紙の発行部数に迫るFT.com有料会員数

 フィナンシャル・タイムズ紙「FT.com」マネージングディレクターのロブ・グリムショウ氏と、日本経済新聞社デジタル編成局長 野村裕知氏という、日・英を代表する経済紙のデジタル部門のトップを迎えたプレゼンテーションは参加者の大きな関心を集めた。モデレーターは電通の片山直子氏。

FT.com ロブ・グリムショウ氏
(撮影:前田せいめい)

 まず、グリムショウ氏が「FT.com」の概要を紹介。同紙は2001年からネット上での課金購読サービスを開始している。現在、紙の発行部数35万部に対して、デジタルの有料会員数が24万8000人にまで増えているという。グリムショウ氏は「デジタルの購読者が紙媒体に迫る読者を獲得するのは世界に例を見ないことだ」と述べた。

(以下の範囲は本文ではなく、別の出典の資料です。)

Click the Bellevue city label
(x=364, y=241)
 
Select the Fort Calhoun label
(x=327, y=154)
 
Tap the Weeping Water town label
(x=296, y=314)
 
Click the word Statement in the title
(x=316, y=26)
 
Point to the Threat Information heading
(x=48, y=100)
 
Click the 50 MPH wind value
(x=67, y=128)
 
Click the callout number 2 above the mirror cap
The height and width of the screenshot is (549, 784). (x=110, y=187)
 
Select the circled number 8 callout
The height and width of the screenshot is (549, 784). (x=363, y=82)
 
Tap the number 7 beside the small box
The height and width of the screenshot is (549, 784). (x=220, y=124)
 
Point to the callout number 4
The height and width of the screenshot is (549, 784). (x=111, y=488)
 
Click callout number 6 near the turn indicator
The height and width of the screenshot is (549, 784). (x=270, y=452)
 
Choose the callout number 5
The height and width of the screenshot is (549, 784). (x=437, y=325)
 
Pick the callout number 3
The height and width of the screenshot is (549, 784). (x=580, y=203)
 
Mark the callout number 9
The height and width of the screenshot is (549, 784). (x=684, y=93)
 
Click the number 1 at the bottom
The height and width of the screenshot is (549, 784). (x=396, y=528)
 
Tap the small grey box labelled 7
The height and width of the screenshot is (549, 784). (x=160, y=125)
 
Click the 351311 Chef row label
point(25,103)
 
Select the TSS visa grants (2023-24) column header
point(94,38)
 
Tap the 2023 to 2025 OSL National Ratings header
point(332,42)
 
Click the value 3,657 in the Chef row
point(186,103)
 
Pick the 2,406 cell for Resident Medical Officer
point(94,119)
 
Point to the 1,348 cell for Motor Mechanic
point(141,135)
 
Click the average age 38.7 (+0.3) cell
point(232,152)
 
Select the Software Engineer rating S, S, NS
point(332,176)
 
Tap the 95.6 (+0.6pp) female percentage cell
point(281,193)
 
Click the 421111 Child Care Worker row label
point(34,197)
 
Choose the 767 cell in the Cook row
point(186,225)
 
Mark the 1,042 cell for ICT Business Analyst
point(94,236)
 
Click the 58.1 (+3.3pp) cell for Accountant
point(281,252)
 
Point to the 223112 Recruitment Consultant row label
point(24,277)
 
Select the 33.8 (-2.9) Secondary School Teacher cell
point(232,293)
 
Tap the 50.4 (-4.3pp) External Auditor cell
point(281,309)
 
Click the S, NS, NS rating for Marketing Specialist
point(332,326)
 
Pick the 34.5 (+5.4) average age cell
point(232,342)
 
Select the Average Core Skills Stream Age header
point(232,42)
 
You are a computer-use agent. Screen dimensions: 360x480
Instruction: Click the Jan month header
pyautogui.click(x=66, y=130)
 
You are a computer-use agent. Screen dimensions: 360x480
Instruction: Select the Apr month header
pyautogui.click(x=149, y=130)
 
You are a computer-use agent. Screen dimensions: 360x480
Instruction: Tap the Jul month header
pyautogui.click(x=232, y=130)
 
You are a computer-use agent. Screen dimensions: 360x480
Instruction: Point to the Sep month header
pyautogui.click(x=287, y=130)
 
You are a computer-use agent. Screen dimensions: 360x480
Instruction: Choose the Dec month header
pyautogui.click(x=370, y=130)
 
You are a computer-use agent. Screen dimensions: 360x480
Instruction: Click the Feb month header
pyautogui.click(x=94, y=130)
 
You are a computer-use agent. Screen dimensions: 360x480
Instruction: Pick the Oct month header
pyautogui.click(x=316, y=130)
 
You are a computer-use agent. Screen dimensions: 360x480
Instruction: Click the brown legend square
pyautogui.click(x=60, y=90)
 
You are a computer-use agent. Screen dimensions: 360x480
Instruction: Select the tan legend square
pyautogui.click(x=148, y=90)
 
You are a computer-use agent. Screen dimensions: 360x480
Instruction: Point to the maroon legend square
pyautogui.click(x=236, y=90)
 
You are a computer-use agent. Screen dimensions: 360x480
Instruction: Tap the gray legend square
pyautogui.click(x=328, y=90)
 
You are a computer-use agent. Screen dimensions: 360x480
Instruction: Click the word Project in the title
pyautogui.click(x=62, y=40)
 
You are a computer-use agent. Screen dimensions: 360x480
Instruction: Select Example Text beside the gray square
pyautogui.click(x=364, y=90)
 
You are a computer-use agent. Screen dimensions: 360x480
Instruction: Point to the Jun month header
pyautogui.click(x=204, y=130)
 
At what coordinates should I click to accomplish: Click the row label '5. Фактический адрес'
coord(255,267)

 購読者数の増加で広告ビジネスにもメリットが生じている。デジタルの購読者の職種や肩書きなどのデータに応じて、非常に高度なターゲット広告を打つことができるからで、イノベーティブなツールの開発も可能になったという。

 グリムショウ氏は「この業界にとってモバイルは将来の方向性でもある」と断言。「FT.com」のページビューの20%はタブレットやスマートフォンから来ており、コアユーザーの30%はタブレットやスマートフォンを使ってニュースを見ている。ページビューの中でモバイルが占める割合は5割まで増加している。「ニュースは即時性が重視されるので、モバイルのデバイスでアクセスしやすくすることで、ニュースの強みを生かすことができる」と強調した。